Working data:
************

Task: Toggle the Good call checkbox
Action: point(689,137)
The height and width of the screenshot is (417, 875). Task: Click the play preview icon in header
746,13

************

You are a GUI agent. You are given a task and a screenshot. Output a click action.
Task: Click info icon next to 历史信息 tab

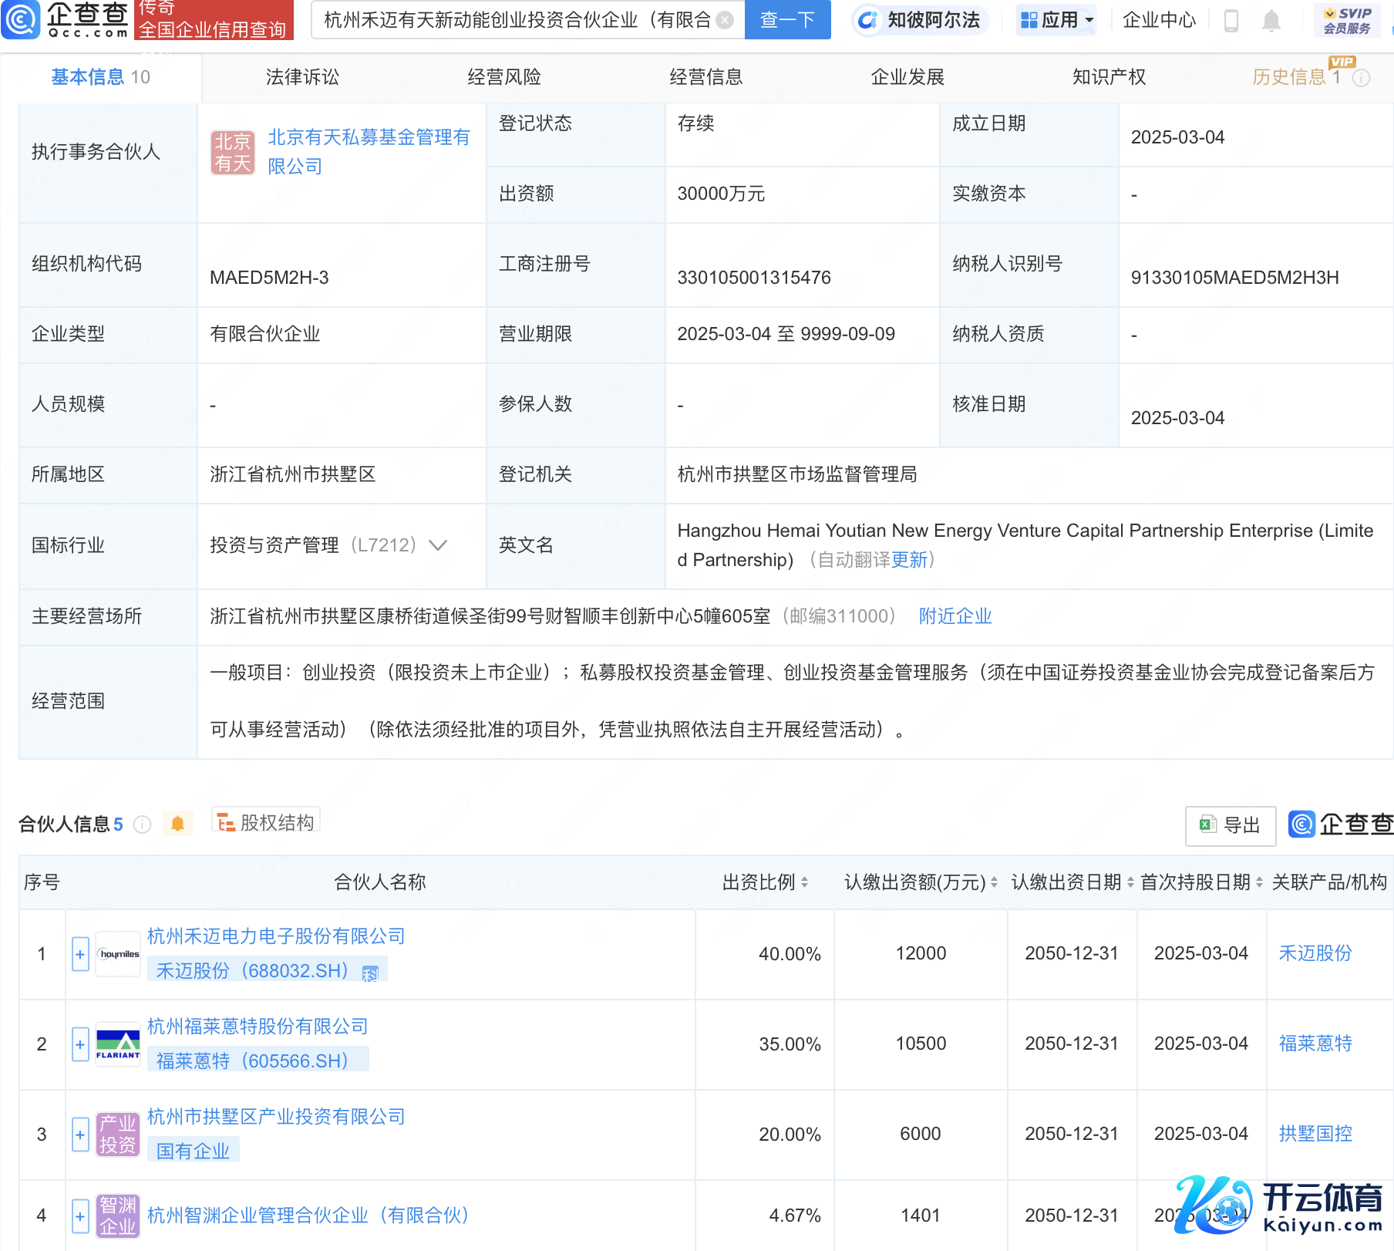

************

Task to carry out: All that is wanted is a faithful reproduction of the line above with "You are a GUI", the line with "Task: Click info icon next to 历史信息 tab", and every line in between.

Answer to this task:
You are a GUI agent. You are given a task and a screenshot. Output a click action.
Task: Click info icon next to 历史信息 tab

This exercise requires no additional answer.